Comment vivre l’obéissance dans une fonction de responsabilité ? Il me semble qu’elle est d’abord une fidélité à l’esprit de l’Institut, concrétisation des Béatitudes, "Heureux les pauvres" - "Heureux les artisans de paix". L’obéissance à l’Eglise implique l’attention aux orientations pastorales du diocèse, la participation aux rencontres proposées, la collaboration avec les autres forces apostoliques. Ma présence au Conseil Diocésain à la Vie Religieuse pendant six ans en tant que déléguée RME, m’a considérablement enrichie, par le large éventail des sujet traités, par le travail en équipe, par l’ouverture sur les besoins du diocèse, la connaissance d’autres lieux d’insertion apostolique. Cette prise en charge collective nous a permis aussi de nouer de solides amitiés, ce qui allégeait bien le "fardeau". L’obéissance est la recherche en commun de la volonté de Dieu, ce qui se fait dans un discernement communautaire. C’est dire l’importance de tout ce travail en commun.
Il est une manière d’aimer qui se précise peu à peu si on est attentif à éviter l’accaparement, la froideur ou la jalousie. Apprendre à aimer c’est apprendre à se déposséder. Ne rien retenir pour soi, c’est accepter que l’autre réussisse, soit aimé... C’est éviter la complaisance dans ses propres succès, ne pas succomber à la tentation de vanité.
"Le progrès de l’amour et de l’homme consiste dans le passage d’une primauté de la tendance à la possession à la primauté de la tendance au don" (J.-Y. Calvez, Etudes - Sept. 94). L’enseignement invite à élargir son cœur aux dimensions du monde. L’étude d’une langue vivante, contribue à une meilleure connaissance d’autres pays, de leurs richesses et de leurs problèmes, cette connaissance peut susciter des gestes de solidarité ou conduire à des engagements. Jeunes et adultes s’ouvrent à la fraternité universelle, étape vers une compréhension possible de l’Eglise universelle. La fraternité ainsi vécue est une valeur évangélique.
"La chasteté libère le cœur pour qu’il brûle de l’amour de Dieu et de tous les hommes" (Ibid.). Il faut aimer ses élèves en vérité et le leur témoigner : les soutenir dans leur découragement, croire dans leurs progrès possibles. "Personne au monde n’existe avant qu’on ne lui dise ’je t’aime’. Le lui dire c’est lui donner l’existence" (Michel Serres - Revue RME). Toutes les puissances d’aimer peuvent se déployer chez l’éducateur. La tâche éducative est gratifiante. En même temps, nous savons que les jeunes nous quitteront et l’éducation sera réussie dans la mesure où ils seront capables de prendre des responsabilités et de conquérir toujours plus d’autonomie. J’éprouvais toujours lors du dernier cours de l’année scolaire un sentiment de vague regret parce qu’une aventure vécue ensemble s’achevait, sentiment mêlé de joie parce que des êtres avaient grandi.

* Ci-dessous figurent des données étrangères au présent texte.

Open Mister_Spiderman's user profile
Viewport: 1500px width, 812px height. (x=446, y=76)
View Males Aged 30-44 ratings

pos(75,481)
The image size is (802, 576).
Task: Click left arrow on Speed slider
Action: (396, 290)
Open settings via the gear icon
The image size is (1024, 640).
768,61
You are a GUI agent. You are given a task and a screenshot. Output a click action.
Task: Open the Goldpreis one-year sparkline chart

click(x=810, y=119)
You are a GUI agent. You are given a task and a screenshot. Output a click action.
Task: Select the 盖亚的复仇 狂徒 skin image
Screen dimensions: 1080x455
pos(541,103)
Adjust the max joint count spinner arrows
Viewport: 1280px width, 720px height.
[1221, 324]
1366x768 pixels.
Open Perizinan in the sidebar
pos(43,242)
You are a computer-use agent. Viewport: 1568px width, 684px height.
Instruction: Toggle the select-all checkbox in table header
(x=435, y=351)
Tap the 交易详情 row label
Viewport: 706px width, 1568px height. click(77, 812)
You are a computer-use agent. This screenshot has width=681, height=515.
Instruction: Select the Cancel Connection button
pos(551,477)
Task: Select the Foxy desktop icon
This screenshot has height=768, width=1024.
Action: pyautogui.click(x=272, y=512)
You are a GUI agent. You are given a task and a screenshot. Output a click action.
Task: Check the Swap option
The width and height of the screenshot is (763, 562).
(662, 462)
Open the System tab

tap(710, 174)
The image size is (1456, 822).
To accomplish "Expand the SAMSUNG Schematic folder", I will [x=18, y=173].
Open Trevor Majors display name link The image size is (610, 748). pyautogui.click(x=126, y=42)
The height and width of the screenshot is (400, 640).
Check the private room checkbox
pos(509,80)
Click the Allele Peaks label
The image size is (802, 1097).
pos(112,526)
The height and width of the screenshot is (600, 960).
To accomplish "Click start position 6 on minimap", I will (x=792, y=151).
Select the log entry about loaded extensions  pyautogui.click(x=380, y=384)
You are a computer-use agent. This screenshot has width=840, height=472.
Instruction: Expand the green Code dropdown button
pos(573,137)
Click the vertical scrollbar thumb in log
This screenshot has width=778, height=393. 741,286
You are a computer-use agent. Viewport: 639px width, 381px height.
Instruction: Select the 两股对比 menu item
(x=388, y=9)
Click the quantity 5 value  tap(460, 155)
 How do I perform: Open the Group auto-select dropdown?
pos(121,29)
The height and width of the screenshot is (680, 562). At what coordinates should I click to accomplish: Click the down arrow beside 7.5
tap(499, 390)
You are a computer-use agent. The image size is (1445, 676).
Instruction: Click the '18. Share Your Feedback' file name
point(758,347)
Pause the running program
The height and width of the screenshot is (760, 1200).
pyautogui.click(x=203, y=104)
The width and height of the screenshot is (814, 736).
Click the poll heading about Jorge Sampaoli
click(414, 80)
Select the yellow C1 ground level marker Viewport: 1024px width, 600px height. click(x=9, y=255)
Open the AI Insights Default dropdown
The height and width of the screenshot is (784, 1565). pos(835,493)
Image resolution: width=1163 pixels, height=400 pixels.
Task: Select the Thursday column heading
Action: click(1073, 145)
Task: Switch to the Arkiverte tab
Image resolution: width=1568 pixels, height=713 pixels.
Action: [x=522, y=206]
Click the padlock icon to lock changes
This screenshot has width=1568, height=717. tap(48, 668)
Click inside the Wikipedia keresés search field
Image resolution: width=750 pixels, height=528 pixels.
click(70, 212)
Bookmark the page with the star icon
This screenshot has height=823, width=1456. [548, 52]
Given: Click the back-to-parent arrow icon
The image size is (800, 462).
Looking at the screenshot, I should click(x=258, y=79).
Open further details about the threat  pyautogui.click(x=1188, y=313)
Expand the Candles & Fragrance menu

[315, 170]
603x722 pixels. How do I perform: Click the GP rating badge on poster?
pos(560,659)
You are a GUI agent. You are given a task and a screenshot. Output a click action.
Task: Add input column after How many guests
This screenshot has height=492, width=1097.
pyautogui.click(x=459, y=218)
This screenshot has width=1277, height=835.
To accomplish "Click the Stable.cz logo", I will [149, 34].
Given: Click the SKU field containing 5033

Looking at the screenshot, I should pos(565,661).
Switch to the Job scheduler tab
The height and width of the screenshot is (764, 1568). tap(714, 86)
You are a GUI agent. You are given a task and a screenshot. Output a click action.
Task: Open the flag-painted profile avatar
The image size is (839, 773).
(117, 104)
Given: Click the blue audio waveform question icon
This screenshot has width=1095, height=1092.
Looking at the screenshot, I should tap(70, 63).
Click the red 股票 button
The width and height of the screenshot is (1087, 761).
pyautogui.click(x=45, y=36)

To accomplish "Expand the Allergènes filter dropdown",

Dans ces moments où se vit une certaine dépossession, le soutien fraternel de sa communauté est précieux. Même des vacances austères en communauté peuvent faire vivre une plénitude de bonheur difficilement exprimable.
Des moments m’ont été offerts pour apprendre à voir, pour apprendre à aimer. Lorsqu’on manque de temps, on ne dira jamais assez l’importance de ces élans vers Dieu au cours de l’action : familiarité d’une conversation intérieure, mise en état de disponibilité face aux événements qui se présenteront. L’Esprit nous sollicite par petites touches auxquelles il importe d’être attentif :"Je me tiens à la porte et je frappe ; si quelqu’un entend ma voix" (Ap. 3). Le silence intérieur est nécessaire car la voix du Seigneur est discrète.
La relecture de la vie, dans des réunions de communauté, ou dans les groupes de réflexion RME, nous a exercées à voir les événements même les plus banals et ordinaires comme des lieux de la manifestation de Dieu. Les faits considérés sont anodins, à peine remarqués, mais l’œil habitué de l’une ou l’autre sait mettre en relief les germes de conversion des personnes. Comment ne pas évoquer l’attitude de Jésus qui voit la veuve du temple déposer son obole, prenant sur son nécessaire ? Il voit la foule qui le suit sans manger depuis trois jours, il voit l’aveugle sur le chemin. Voir, c’est une attitude évangélique, et déjà une prière. Lire ensemble l’action de l’Esprit dans la vie des gens que nous cotoyons change notre regard sur eux, en même temps que se soude notre fraternité, fondée sur un amour partagé. Notre Espérance se trouve renforcée. Nous sommes appelées à croire aux longs cheminements à la lenteur des germinations, invitées à entrer dans le mystère pascal : mort pour la vie.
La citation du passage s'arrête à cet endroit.